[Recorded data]
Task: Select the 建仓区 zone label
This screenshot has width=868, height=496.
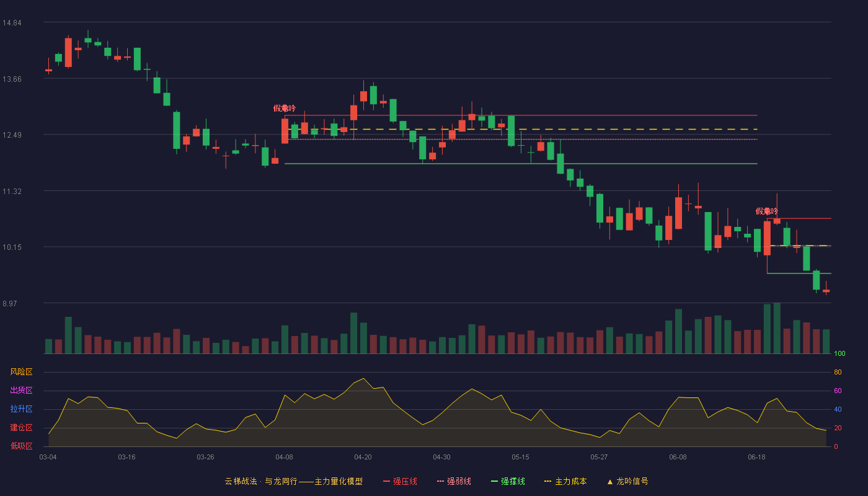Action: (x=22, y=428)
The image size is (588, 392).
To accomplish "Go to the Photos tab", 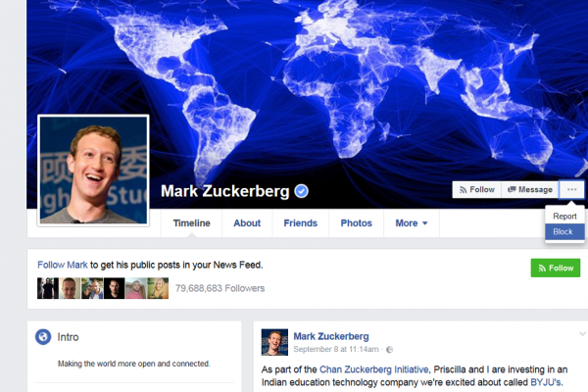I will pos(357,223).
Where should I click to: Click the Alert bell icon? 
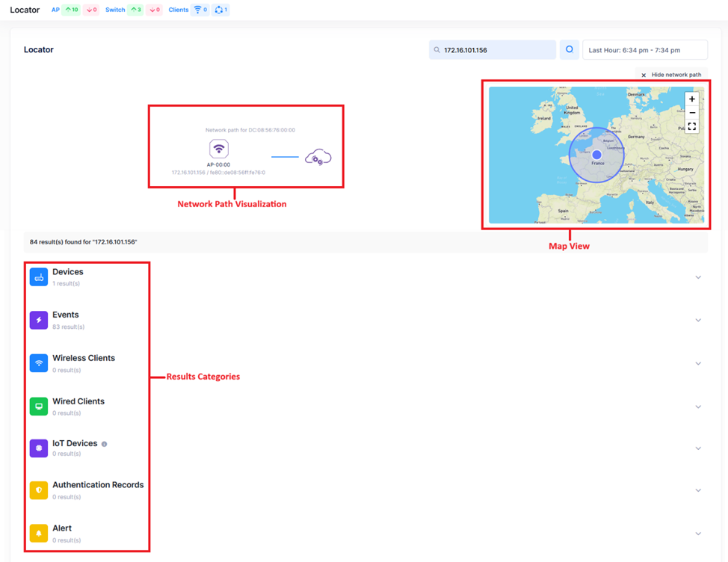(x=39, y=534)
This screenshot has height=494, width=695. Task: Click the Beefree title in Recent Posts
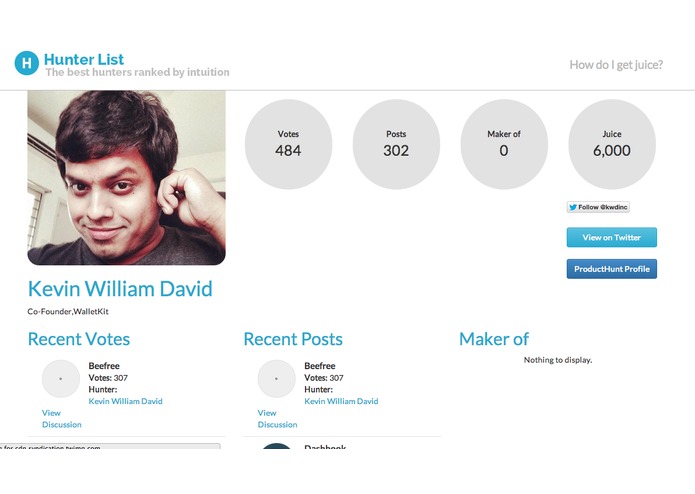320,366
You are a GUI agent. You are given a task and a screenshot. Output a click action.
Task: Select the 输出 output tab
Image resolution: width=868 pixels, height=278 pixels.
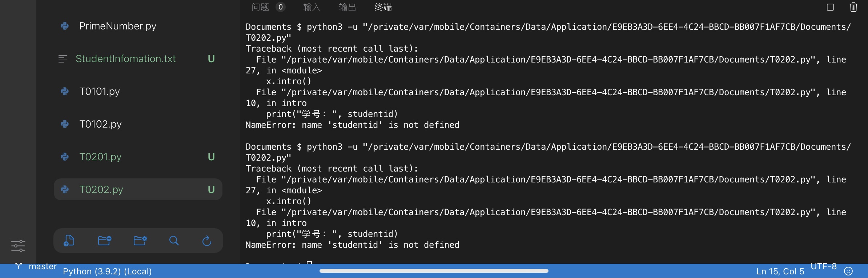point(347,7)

» To do
Starting at the line that contains "This screenshot has height=494, width=695.", write out every line through the final line of the entries, word for word; skip any pictures.

» Solution for this task
This screenshot has height=494, width=695. Task: Click the Beefree title in Recent Posts
320,366
You are a GUI agent. You are given a task and a screenshot. Output a click action.
Task: Select the 输出 output tab
Image resolution: width=868 pixels, height=278 pixels.
point(347,7)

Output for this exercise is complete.